|
Notities persoon |
Boudewijn II van Vlaanderen (ca. 865- 10 september 918), de Kale, was van 879 tot 918 graaf van Vlaanderen en van 896 tot 918 graaf van Boulogne. Zijn bijnaam was een bewuste verwijzing naar zijn grootvader Karel de Kale en onderstreepte dat Boudewijn een afstammeling van Karel de Grote was, wat in die tijd nog een factor van politiek belang was.
Invallen van de Vikingen
Boudewijn werd graaf als opvolger van zijn vader en kreeg direct te maken met een periode van invallen van de Vikingen:
- 879 Terwaan
- 880 Gent
- 881 Doornik
- 882 Cambrai en Arras
- 883 Boulogne, Sint-Omaars, Saint-Riquier, Veurne, Terwaan, Gent en Atrecht. Boudewijn moest in de moerassen van Sint-Omaars zijn toevlucht zoeken.

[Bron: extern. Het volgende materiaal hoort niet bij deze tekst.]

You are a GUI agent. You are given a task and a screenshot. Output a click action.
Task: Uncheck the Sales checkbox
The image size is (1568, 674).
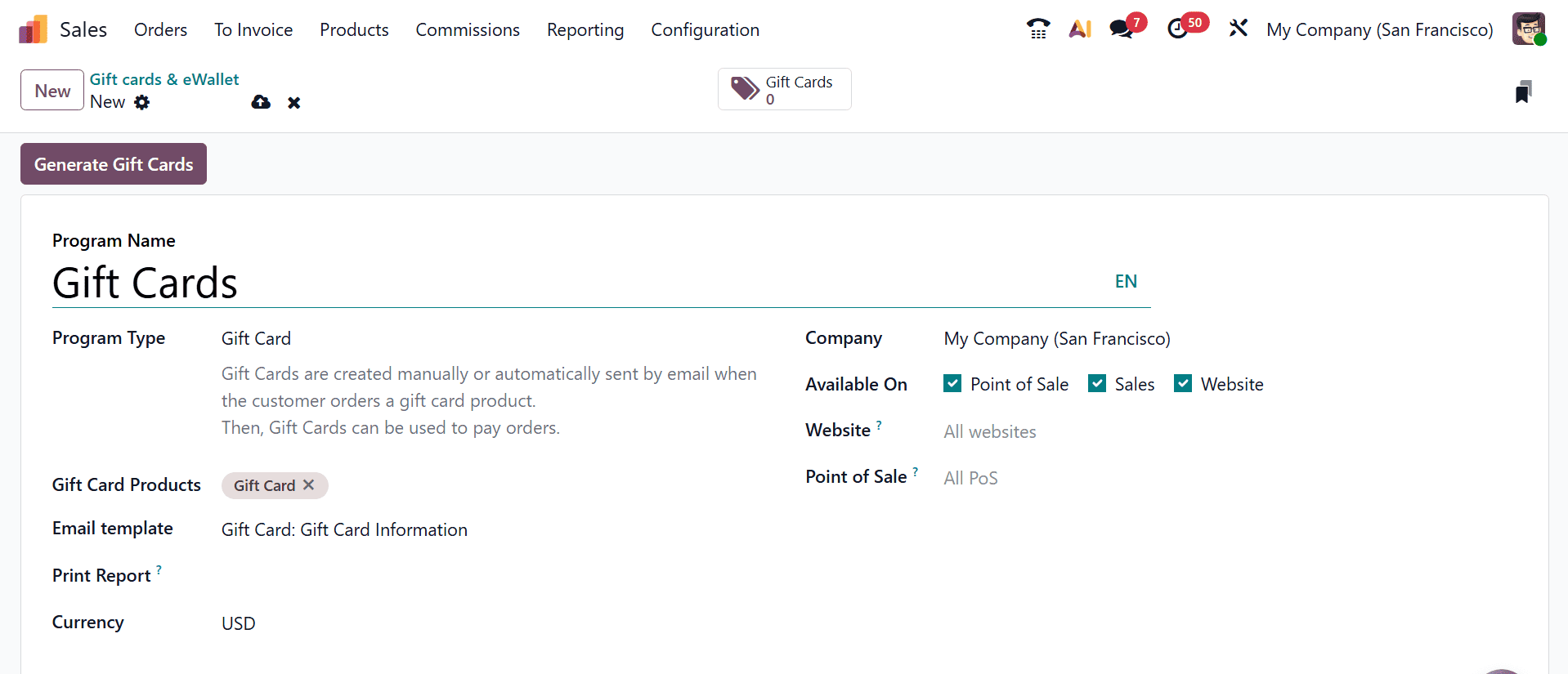[x=1097, y=384]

- 884 Boudewijn trouwde met een dochter van Alfred de Grote, vermoedelijk om zo meer steun tegen de Vikingen te krijgen
- 885 de Vikingen bouwen een versterking in Condé
- 886 de Vikingen bouwen een versterking in Kortrijk
Boudewijn wist langzaam het verloren terrein terug te winnen maar de Vikingen werden pas verjaagd nadat ze in 892 bij de slag aan de Dijle (op de plaats waar nu Leuven ligt) door koning Arnulf van Karinthië waren verslagen. Boudewijn bouwde versterkingen om zijn graafschap tegen de Vikingen te kunnen beschermen in: Ieper, Kortrijk, Sint-Winoksbergen, Sint-Omaars, Brugge en Gent.
Opbouw van het graafschap
In 888 steunde Boudewijn de keuze van Odo I van Frankrijk tot koning van West-Francië. Hij kreeg echter direct een conflict met Odo over de abdij van Sint-Bertinus in Sint-Omaars. Odo achtervolgde Boudewijn tot aan Brugge maar kon de stad niet innemen. Als reactie daarop trok Boudewijn nog in datzelfde jaar naar Arnulf van Karinthië in Worms en vroeg hem om ook koning van West-Francië te worden, maar Arnulf sloeg die uitnodiging af. Toen in 892 de abt van Sint-Bertinus overleed, wachtte Boudewijn niet op de formele procedures maar bezette de abdij.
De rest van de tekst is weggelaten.